### Job A
In the Samuel Rea biography, condense the paragraph beginning "Samuel Rea was born in Hollidaysburg" into a short list that keeps its main facts.
### Job B
Using the Samuel Rea biography, give short answers to these questions:
(i) Where was Samuel Rea born?
(ii) In what year did Samuel Rea begin his connection with the Pennsylvania Railroad?
(iii) Who was the mother of Mary Black?
### Job C
Duplicate the passage of the Samuel Rea biography from "1855-March 1929" up to and including "died in 1868.".

### Document passage
1855-March 1929
Samuel Rea was born in Hollidaysburg in 1855. His parents were James D. Rea and Ruth Blair Moore. His paternal grandfather General John Rea was in Congress from Bedford and Franklin PA during the terms of Jefferson and Madison. Through the marrige of his father's siblings he was related to the Childs and therefore Frick families. Samuel's father James D. Rea died in 1868.
Samuel Rea began his connection with the Pennsylvania Railroad in 1871. Except for an intermission from 1875 to 1879 (when he worked for the P&LE Railroad), he served continuously on the Pennsylvania Railroad until his retirement from office as President in 1925.
Samuel Rea married Mary Black, the daughter of Jane Black. IN 1880 Samuel and Mary lived with her widowed mother and family in Allegheny PA. Their children, born after 1880, include:
- George Rea
- Ruth Rea
(Source: century and a half of Pittsburg and her people / by John Newton Boucher ; illustrated. Vol. 4. 1908.1854-1933. page 223)

### Data supplied

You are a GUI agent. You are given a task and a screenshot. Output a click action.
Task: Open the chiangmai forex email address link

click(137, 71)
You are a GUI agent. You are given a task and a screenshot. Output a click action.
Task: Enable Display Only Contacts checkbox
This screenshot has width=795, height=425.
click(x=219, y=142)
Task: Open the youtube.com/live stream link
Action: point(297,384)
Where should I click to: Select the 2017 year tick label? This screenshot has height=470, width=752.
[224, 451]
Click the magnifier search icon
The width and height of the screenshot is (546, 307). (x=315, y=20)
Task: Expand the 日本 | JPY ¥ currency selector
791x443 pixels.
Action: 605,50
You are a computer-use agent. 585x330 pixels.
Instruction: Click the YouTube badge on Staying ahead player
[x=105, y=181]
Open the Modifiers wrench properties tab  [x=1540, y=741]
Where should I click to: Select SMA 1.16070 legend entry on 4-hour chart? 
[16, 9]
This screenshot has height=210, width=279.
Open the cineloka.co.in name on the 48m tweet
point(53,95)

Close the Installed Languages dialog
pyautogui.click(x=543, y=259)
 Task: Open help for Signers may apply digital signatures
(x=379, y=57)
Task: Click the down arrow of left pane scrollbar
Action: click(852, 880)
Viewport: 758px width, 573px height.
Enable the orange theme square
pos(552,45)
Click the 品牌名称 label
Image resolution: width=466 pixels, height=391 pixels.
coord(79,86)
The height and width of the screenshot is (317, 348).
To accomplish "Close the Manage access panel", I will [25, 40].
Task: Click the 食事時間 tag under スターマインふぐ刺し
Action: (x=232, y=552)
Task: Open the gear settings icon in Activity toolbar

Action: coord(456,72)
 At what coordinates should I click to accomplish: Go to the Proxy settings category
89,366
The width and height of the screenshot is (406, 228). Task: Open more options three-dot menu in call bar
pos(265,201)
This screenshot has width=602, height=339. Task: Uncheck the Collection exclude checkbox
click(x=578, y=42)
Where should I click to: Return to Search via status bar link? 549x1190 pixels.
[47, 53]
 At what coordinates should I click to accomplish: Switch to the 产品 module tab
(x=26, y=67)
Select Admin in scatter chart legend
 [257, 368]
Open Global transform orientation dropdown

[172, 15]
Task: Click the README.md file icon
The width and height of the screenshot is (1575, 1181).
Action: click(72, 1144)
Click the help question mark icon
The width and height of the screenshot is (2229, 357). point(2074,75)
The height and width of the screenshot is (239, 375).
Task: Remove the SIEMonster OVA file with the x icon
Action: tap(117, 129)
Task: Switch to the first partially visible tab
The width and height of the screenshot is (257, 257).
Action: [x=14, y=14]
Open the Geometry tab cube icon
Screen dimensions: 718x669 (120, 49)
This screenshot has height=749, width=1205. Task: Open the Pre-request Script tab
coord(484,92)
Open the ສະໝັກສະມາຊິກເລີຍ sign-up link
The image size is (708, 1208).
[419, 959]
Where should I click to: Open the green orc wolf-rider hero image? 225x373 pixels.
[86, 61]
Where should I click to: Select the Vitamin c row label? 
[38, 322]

### Right answer A
- Born in Hollidaysburg in 1855 to James D. Rea and Ruth Blair Moore
- Paternal grandfather: General John Rea, in Congress from Bedford and Franklin PA during the terms of Jefferson and Madison
- Related to the Childs and Frick families through the marriages of his father's siblings
- Father James D. Rea died in 1868

### Right answer B
(i) Hollidaysburg
(ii) 1871
(iii) Jane Black

### Right answer C
1855-March 1929
Samuel Rea was born in Hollidaysburg in 1855. His parents were James D. Rea and Ruth Blair Moore. His paternal grandfather General John Rea was in Congress from Bedford and Franklin PA during the terms of Jefferson and Madison. Through the marrige of his father's siblings he was related to the Childs and therefore Frick families. Samuel's father James D. Rea died in 1868.